Our case 1 had early multiple metastases to bone, liver, lymph nodes, and lungs. One explanation could be the localization of the tumor (Figure 1(a)). From both the MRI and surgical procedure, it is clear that this tumor had grown into the falx near the straight sinus. It is possible that the tumor spread hematogenously—perhaps even before surgery—due to this intimate contact with the venous structures outside the blood brain barrier. Other interesting observations in case 1 are strong and pronounced staining for p53, in both tumor and metastasis, and change of MGMT status from positive to negative when comparing primary tumor to metastasis (cut-off at 10%). The metastatic potential of the tumor cells increases with a gain-of-function mutation of p53 [12], and the negative MGMT status in the metastasis makes it less vulnerable to treatment with temozolomide [13]. This supports the idea of heterogeneity of the primary tumor and the idea of a subclone of temozolomide resistant cells managing to grow despite chemotherapy. These factors combined could have created an environment suitable for metastases. P53 gene mutations and differential clone selection have been suggested to be related to the metastatic potential of GBM [14]. In distant melanoma metastasis, it has been reported that one-third of the patients had MGMT hypermethylation [15]. It remains unknown if the interaction between MGMT status and temozolomide makes ECM from GBM more likely.

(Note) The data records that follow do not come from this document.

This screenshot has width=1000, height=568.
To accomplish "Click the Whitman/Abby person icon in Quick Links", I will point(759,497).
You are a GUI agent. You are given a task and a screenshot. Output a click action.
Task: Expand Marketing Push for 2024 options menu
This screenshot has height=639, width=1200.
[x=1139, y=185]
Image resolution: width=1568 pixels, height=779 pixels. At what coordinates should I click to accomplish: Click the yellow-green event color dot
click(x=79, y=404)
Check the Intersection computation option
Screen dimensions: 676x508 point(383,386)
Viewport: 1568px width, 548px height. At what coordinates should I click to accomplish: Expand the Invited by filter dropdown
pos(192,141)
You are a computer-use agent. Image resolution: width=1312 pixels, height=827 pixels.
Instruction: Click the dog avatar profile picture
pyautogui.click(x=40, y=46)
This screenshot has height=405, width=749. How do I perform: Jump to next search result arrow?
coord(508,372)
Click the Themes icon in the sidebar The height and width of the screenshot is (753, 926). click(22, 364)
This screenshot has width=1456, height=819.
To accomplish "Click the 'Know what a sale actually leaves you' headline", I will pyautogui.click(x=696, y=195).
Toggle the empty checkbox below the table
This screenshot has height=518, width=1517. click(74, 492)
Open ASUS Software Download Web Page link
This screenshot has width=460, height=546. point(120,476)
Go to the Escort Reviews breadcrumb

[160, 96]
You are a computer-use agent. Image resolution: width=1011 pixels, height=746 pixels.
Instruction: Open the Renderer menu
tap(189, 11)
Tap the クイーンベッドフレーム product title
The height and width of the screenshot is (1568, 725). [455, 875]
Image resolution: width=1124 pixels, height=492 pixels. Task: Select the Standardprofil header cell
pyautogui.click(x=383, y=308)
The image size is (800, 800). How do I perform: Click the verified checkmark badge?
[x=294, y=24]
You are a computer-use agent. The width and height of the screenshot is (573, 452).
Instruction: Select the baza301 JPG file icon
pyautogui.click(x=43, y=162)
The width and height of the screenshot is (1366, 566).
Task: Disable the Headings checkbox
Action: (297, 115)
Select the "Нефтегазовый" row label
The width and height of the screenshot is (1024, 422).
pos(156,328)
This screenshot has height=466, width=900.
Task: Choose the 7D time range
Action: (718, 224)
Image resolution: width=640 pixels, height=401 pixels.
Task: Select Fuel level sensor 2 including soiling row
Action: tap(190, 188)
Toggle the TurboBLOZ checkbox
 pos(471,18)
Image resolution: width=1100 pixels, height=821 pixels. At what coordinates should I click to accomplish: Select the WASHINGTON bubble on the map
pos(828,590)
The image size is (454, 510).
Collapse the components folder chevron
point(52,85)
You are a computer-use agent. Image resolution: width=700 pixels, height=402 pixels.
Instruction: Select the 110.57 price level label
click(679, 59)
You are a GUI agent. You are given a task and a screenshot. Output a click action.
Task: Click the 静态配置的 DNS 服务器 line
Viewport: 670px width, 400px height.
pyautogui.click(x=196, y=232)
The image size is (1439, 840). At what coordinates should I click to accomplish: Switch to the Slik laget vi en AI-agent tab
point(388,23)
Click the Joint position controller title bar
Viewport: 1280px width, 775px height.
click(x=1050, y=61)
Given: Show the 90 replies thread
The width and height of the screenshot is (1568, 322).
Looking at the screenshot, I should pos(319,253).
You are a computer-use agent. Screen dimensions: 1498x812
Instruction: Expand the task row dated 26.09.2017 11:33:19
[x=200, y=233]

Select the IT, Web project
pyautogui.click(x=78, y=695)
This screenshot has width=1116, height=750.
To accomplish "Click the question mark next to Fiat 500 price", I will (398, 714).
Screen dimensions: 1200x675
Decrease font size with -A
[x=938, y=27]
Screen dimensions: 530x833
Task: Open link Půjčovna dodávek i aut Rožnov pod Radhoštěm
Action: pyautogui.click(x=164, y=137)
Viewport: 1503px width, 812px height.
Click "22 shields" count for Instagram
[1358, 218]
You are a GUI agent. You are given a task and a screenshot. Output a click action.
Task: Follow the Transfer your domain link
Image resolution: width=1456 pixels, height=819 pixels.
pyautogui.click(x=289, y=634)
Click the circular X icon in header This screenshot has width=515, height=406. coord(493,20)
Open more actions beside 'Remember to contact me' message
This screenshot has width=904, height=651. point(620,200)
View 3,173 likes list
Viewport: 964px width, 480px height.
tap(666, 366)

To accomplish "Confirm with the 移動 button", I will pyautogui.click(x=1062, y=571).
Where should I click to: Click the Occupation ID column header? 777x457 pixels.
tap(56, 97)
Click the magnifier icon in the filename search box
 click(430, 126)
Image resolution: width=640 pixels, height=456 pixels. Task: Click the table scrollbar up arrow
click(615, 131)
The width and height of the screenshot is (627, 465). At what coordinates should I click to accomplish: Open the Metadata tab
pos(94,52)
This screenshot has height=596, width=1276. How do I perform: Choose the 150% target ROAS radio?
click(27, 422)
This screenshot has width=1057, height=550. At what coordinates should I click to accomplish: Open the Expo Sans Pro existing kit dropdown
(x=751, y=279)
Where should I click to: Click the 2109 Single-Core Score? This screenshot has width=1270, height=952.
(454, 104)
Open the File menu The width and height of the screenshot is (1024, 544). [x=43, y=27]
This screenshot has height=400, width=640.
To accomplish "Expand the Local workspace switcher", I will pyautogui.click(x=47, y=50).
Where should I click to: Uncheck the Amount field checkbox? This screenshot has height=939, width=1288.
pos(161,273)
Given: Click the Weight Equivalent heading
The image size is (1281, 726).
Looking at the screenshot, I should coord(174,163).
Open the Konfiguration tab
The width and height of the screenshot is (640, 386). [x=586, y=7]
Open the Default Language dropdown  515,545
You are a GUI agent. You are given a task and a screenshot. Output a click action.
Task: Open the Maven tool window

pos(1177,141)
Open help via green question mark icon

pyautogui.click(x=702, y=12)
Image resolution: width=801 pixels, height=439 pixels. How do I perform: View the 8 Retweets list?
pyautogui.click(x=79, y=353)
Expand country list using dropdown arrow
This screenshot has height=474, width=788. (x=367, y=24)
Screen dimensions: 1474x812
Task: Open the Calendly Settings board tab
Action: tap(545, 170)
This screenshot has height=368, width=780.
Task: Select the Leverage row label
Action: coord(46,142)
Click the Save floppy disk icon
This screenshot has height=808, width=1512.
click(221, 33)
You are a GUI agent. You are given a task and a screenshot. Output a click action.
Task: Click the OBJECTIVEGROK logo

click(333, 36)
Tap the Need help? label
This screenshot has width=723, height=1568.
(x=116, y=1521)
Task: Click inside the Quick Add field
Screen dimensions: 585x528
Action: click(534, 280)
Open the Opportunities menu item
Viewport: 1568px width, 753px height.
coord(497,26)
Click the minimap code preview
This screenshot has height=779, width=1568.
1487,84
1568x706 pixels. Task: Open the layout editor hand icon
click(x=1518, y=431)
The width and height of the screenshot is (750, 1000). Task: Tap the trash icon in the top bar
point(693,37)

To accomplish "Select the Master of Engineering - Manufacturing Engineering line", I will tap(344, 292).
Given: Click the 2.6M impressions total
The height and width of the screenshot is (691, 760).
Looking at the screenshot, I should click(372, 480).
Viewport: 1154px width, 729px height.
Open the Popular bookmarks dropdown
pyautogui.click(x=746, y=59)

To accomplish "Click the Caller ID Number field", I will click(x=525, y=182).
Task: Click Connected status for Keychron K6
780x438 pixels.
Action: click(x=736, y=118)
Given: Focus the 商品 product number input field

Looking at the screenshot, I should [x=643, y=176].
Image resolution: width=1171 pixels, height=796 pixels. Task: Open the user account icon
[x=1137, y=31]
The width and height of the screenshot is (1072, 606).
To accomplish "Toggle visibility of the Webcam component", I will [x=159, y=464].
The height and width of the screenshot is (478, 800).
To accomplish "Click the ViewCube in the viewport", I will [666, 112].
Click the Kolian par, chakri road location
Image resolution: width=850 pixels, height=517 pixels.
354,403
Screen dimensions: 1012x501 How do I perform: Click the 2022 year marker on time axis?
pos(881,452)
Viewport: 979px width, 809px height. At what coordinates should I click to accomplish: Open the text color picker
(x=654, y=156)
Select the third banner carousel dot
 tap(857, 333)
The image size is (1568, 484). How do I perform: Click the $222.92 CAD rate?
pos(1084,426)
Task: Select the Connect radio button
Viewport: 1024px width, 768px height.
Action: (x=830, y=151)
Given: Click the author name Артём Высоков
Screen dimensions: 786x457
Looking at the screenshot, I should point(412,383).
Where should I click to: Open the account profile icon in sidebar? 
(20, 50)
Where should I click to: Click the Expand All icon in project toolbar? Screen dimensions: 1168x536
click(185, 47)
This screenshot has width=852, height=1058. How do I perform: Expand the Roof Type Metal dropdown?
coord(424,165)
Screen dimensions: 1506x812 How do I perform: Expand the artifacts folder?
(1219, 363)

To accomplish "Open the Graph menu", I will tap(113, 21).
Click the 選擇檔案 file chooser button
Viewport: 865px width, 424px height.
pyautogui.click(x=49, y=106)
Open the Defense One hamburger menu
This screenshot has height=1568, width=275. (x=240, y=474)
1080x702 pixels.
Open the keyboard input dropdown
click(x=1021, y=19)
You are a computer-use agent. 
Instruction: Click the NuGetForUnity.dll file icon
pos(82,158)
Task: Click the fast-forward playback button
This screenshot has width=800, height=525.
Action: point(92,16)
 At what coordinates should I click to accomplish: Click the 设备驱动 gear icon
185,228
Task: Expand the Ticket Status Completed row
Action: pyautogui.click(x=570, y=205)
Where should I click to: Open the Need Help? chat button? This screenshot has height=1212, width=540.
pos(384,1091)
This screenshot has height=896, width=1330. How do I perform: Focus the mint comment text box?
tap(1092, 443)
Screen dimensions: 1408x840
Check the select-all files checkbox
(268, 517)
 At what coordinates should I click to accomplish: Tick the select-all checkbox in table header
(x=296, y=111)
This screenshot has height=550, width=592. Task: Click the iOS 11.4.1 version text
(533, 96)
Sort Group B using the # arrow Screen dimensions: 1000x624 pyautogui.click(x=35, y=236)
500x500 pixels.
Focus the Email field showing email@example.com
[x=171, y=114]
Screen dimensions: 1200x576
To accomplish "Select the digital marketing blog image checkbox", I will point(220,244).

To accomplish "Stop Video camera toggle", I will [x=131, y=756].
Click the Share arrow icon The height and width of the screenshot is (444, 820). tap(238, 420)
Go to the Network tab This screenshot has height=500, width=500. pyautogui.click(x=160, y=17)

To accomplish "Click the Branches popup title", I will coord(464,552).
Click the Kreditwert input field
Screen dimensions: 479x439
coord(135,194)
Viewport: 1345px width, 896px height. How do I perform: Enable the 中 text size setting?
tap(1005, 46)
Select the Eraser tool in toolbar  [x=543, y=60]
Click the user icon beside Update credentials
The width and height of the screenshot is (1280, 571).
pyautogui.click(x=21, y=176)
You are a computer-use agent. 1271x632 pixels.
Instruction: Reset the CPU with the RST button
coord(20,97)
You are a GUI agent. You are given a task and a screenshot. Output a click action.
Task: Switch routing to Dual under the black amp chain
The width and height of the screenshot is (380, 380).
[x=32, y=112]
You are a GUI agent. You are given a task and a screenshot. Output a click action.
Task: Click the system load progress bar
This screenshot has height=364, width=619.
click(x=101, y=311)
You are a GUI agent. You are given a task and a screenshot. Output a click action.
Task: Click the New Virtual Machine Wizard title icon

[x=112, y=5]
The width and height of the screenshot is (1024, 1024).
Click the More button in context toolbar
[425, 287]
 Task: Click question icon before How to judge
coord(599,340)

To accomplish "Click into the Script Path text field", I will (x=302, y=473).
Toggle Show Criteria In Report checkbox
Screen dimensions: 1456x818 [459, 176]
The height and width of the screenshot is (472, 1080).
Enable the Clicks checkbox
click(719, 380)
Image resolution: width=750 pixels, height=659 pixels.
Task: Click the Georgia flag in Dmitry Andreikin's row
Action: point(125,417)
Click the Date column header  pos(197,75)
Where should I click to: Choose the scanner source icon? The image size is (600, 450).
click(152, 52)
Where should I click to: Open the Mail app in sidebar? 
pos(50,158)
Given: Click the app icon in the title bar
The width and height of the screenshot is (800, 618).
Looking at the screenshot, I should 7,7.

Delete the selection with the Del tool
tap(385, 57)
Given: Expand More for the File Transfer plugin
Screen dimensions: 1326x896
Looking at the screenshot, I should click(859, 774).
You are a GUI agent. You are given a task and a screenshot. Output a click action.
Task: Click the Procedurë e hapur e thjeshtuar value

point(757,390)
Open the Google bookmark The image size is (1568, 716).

In the second case, the patient had two spontaneous bleeding incidents. These are rare in GBM compared to brain metastasis from malignant melanomas and renal cell carcinoma where bleeding incidents frequently occur. The GBM in this patient might have spread in relation to the intracerebral bleeding incidents but that is only theoretical, and in reality we do not have a plausible reason for spreading of this patient’s GBM outside the blood brain barrier.

In conclusion, the cases presented might have hematogenous spreading in common as an explanation to extracranial metastases from GBM. Clinicians should keep in mind the potential of GBM to metastasize in order to diagnose ECM early. Even though this might not prolong the patients’ survival, the quality of life and palliative treatment may improve. In the future, it would be relevant to make clinical guidelines to aid the clinicians in handling ECM in GBM patients.

Competing Interests

The authors declare that they have no competing interests.